Provided passage:

┌──

Barely after two weeks ago he briefly shared his gruesome encounter with some unknown men, Baba Fryo decided to narrate the full story to the public, so they can learn from it.
A couple of weeks ago, a Jamaican artiste contacted the popular Ajegunle musician with a request to feature him in a remix of his hit song, Denge Pose, which ruled the airwaves in the late 1990s to early 2000s.
For the musician, it was a good piece of news. Obviously determined to make the most of the opportunity, he did not waste time, as he hit the studios immediately and started recording.
But on that fateful day, precisely Sunday May 19, little did Baba Fryo know that he was a moment away from receiving the beatings of his life.
In this chat, the Denge Pose singer shared his experience, narrating the blow-by-blow account of how he was assaulted and almost kidnapped by fake soldiers.

└──

Information supplied:

┌──

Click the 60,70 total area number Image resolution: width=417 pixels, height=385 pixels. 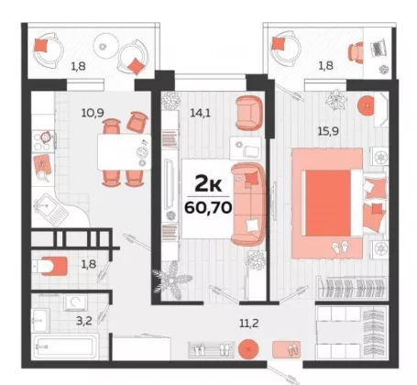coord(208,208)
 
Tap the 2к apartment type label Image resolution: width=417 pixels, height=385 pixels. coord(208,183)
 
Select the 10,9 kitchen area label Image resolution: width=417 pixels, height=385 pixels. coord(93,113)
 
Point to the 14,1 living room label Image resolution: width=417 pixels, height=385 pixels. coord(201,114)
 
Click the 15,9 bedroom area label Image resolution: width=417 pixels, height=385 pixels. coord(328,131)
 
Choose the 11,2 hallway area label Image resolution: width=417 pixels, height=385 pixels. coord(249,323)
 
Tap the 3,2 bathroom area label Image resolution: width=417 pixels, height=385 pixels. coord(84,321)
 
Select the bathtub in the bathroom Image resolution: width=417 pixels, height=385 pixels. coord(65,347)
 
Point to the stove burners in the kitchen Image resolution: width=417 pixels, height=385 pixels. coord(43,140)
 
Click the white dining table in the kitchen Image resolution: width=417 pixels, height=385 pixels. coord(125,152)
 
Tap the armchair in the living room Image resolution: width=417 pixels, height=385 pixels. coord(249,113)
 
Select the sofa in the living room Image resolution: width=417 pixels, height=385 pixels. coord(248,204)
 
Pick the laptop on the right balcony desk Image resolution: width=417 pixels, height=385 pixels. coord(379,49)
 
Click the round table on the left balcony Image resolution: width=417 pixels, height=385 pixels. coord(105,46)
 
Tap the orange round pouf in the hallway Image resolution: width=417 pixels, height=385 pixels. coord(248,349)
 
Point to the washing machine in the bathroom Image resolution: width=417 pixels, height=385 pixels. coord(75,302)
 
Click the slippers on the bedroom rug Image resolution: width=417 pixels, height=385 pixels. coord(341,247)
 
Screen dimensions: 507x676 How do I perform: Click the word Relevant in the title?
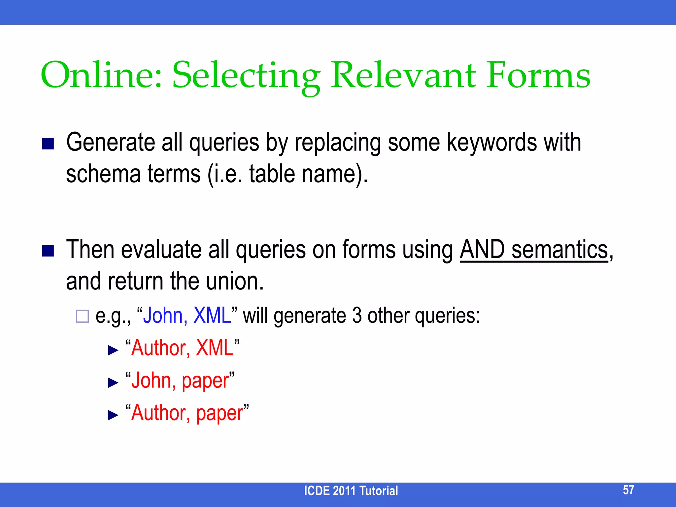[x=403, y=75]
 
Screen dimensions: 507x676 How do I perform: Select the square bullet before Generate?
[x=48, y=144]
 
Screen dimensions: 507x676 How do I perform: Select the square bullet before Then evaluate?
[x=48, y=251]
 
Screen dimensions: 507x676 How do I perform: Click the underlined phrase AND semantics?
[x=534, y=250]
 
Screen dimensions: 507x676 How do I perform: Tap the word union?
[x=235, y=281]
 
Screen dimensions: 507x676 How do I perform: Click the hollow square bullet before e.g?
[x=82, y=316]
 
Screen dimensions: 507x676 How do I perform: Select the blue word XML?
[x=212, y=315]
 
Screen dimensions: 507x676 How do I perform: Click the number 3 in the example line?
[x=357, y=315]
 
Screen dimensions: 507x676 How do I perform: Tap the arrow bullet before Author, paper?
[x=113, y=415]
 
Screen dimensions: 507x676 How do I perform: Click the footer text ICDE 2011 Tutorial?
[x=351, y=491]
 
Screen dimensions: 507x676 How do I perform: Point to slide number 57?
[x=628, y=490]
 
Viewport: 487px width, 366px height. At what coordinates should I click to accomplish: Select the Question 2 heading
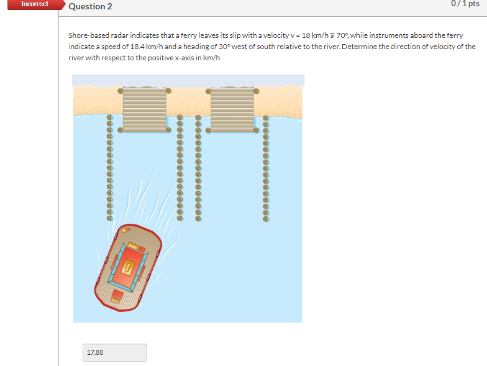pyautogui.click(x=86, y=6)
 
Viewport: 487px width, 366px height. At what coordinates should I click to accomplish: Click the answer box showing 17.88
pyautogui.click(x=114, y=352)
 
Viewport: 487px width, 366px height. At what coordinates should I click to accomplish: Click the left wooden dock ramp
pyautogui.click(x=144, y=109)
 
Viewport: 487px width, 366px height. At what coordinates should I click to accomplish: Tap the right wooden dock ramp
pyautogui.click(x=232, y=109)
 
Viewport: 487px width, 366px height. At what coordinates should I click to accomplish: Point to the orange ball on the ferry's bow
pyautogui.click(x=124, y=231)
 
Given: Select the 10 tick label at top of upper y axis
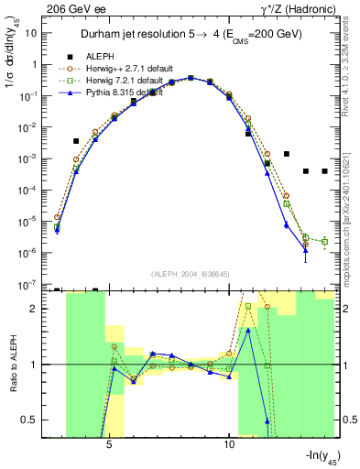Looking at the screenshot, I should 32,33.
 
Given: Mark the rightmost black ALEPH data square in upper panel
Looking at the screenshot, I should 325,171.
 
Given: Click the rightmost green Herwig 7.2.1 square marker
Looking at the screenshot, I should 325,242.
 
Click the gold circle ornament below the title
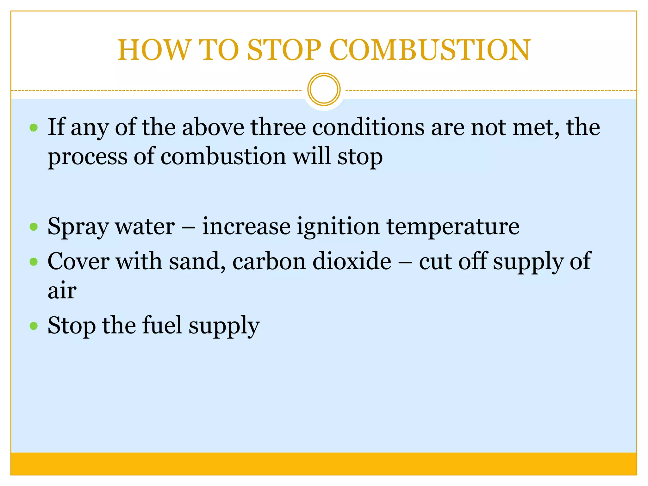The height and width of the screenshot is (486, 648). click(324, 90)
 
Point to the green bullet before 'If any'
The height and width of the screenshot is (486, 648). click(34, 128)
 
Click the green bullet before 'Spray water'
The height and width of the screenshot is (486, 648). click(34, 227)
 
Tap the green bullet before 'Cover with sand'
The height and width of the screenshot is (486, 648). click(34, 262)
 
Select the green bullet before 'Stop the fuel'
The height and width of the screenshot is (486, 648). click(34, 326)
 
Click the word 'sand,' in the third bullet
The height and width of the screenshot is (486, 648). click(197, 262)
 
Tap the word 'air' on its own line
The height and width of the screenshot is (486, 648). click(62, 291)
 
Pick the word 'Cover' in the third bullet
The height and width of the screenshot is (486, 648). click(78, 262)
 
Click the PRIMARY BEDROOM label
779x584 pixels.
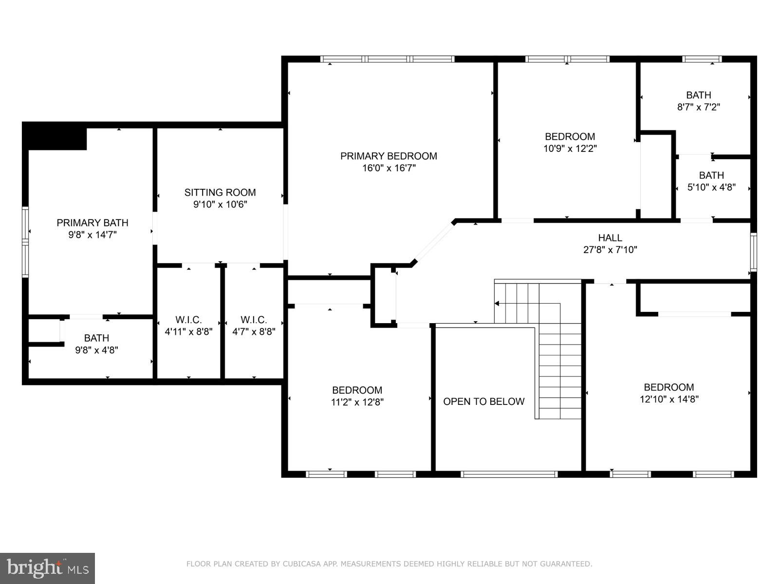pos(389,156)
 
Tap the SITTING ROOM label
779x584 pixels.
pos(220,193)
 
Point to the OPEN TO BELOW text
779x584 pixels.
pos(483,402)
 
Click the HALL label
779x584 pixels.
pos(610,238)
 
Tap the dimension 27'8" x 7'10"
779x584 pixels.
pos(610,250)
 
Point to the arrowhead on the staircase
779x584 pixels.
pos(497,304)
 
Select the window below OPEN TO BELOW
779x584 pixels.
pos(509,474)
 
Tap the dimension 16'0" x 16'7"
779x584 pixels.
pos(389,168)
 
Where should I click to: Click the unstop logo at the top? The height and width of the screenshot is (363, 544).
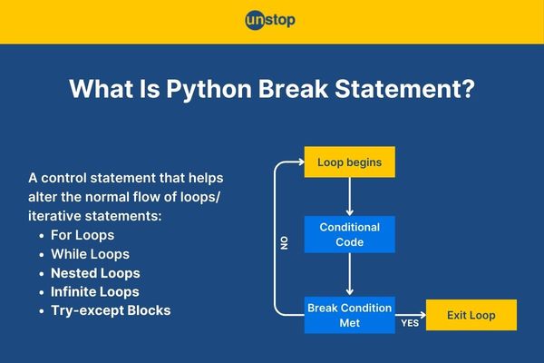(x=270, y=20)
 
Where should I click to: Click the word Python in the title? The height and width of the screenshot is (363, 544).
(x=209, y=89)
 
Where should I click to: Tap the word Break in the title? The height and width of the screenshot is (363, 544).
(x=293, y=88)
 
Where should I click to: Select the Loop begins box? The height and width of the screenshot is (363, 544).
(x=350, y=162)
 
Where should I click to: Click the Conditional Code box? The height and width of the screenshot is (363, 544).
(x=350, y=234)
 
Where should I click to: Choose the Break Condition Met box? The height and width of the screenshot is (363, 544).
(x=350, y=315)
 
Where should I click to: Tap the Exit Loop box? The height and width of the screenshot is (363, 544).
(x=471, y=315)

└──
┌──

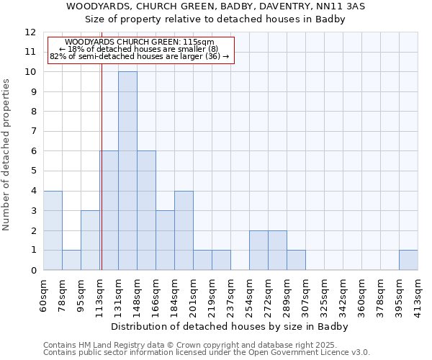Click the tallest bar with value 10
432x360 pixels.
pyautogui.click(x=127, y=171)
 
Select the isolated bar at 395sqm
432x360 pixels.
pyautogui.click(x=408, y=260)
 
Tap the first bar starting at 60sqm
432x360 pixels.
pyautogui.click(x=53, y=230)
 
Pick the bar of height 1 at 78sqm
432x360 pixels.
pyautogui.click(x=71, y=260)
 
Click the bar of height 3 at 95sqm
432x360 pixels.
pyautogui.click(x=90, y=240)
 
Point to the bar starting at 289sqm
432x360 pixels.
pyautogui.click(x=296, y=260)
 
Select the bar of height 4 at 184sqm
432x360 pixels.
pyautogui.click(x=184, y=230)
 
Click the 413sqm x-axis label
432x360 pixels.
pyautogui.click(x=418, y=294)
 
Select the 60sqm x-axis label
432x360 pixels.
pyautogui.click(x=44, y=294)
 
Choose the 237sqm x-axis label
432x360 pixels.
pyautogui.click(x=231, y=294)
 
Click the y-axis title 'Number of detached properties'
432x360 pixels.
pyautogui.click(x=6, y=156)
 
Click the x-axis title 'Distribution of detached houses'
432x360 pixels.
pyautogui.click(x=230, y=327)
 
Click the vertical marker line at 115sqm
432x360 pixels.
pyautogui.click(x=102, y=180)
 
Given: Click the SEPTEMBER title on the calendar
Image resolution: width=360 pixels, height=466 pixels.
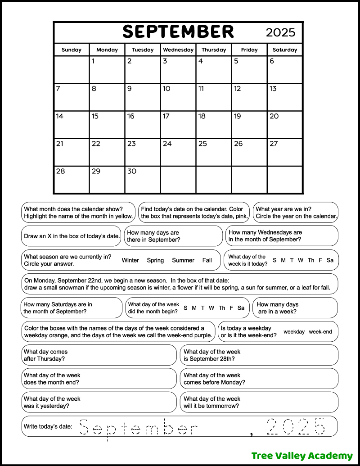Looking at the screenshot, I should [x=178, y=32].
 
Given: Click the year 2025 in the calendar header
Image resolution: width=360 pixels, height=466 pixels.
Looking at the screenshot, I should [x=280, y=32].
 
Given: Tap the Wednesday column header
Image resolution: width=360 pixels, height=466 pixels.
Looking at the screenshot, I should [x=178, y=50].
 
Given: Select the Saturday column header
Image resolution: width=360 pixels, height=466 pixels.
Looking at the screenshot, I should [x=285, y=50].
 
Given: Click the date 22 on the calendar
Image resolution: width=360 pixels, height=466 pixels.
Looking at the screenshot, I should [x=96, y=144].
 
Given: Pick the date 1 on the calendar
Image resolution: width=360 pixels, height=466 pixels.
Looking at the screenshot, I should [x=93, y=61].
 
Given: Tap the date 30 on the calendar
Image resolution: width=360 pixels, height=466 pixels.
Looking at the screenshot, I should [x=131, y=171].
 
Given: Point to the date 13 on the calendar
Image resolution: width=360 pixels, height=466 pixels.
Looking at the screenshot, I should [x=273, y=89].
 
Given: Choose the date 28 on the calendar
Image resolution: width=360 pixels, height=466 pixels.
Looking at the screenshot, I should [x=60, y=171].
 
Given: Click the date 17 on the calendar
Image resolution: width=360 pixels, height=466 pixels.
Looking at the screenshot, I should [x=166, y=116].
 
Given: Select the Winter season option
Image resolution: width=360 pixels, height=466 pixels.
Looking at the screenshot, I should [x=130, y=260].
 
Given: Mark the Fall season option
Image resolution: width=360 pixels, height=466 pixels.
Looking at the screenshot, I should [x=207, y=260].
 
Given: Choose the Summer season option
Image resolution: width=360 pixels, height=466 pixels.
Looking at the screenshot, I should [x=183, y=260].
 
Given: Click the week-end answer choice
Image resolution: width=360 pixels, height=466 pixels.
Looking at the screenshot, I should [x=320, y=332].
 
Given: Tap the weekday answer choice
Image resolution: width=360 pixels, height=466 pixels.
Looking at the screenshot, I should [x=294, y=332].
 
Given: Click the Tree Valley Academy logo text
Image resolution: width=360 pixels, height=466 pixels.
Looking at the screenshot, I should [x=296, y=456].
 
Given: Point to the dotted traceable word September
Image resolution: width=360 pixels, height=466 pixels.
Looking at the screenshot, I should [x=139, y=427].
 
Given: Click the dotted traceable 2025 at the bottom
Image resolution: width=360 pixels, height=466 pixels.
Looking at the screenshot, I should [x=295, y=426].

└──

Exercise instructions:
(1) Answer these questions about the Baba Fryo passage.
(a) Who asked the musician to feature in a remix?
(b) Which hit song was to be remixed?
(c) On what day was Baba Fryo assaulted?
(2) In the records, start with the line containing "Point to the green bullet before 'If any'" and go through the line containing "648). click(34, 227)". Write those lines again with "green bullet" swapped for "green dot" and nothing else changed.
The text and the records have no connection to each other.

Solutions by task:
(1)
(a) A Jamaican artiste
(b) Denge Pose
(c) Sunday May 19

(2)
Point to the green dot before 'If any'
The height and width of the screenshot is (486, 648). click(34, 128)
 
Click the green dot before 'Spray water'
The height and width of the screenshot is (486, 648). click(34, 227)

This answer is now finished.